### Work order:
Beneath this task are the entries; from the line with "Screen dimensions: 1568x390" through the last one, transcribe every line exactly and nothing else, skipping pictures.
* * * * *
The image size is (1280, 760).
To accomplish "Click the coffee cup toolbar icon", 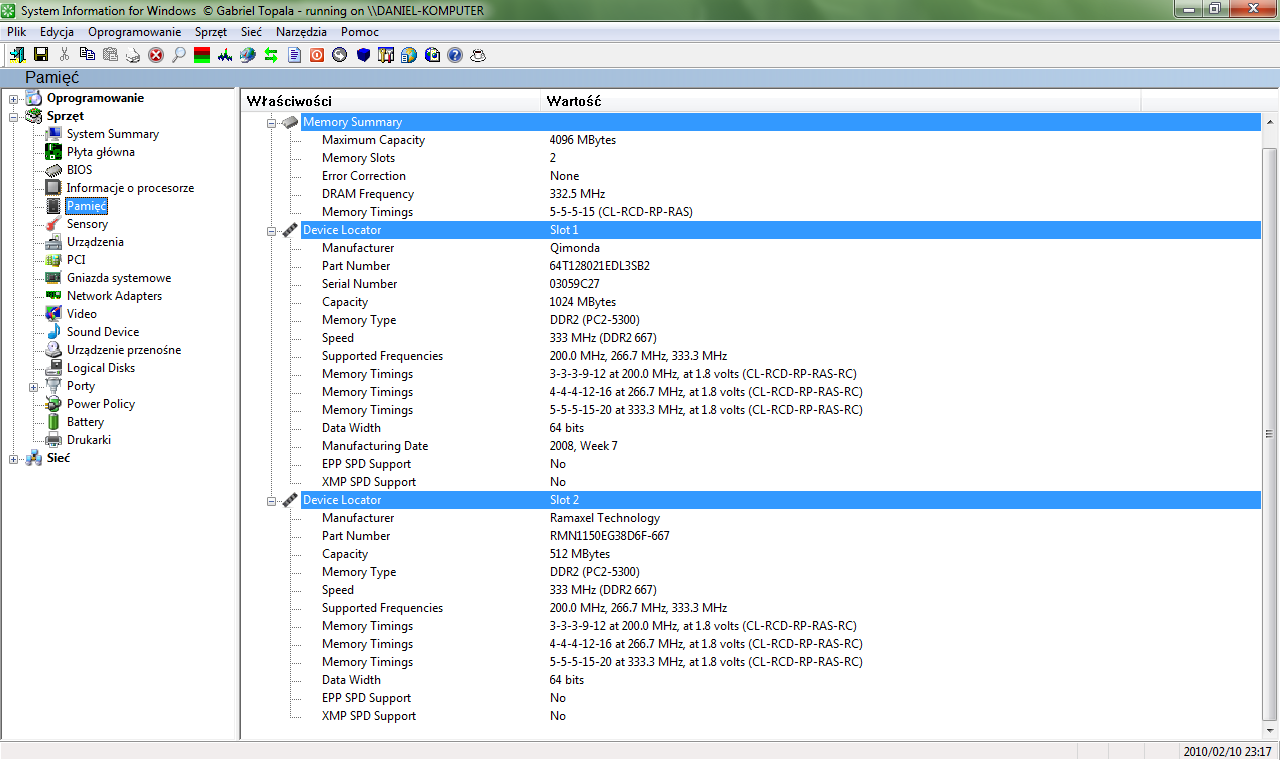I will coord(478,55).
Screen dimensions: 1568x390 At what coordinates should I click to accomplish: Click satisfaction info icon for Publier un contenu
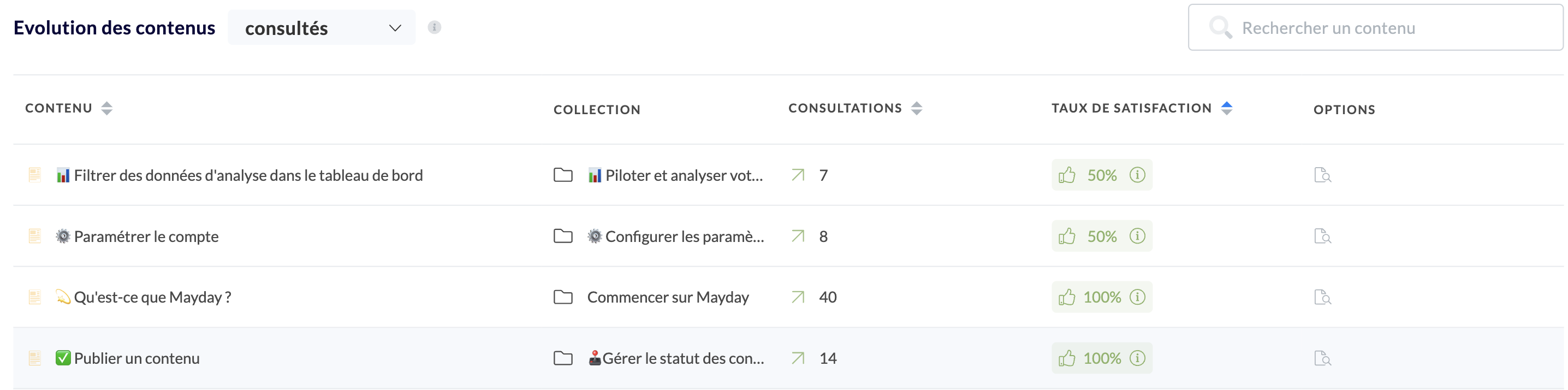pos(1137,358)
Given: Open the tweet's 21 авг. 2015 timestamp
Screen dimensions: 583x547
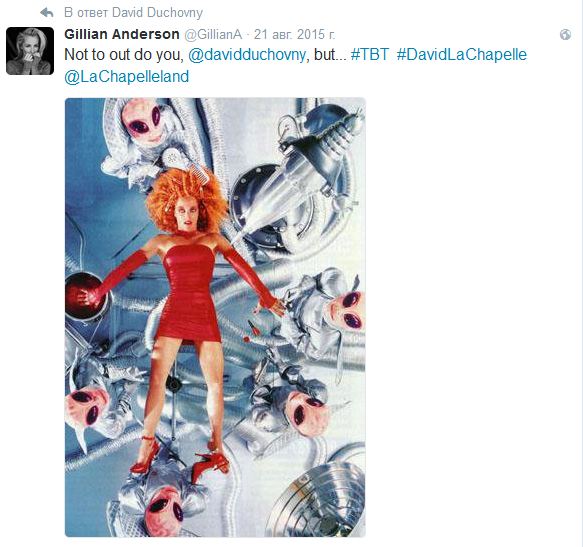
* * * * *
### Your response:
Screen dimensions: 1568x390 At what coordinates should I click to accomplish: Click satisfaction info icon for Publier un contenu
pos(1137,358)
Given: Open the tweet's 21 авг. 2015 timestamp
Screen dimensions: 583x547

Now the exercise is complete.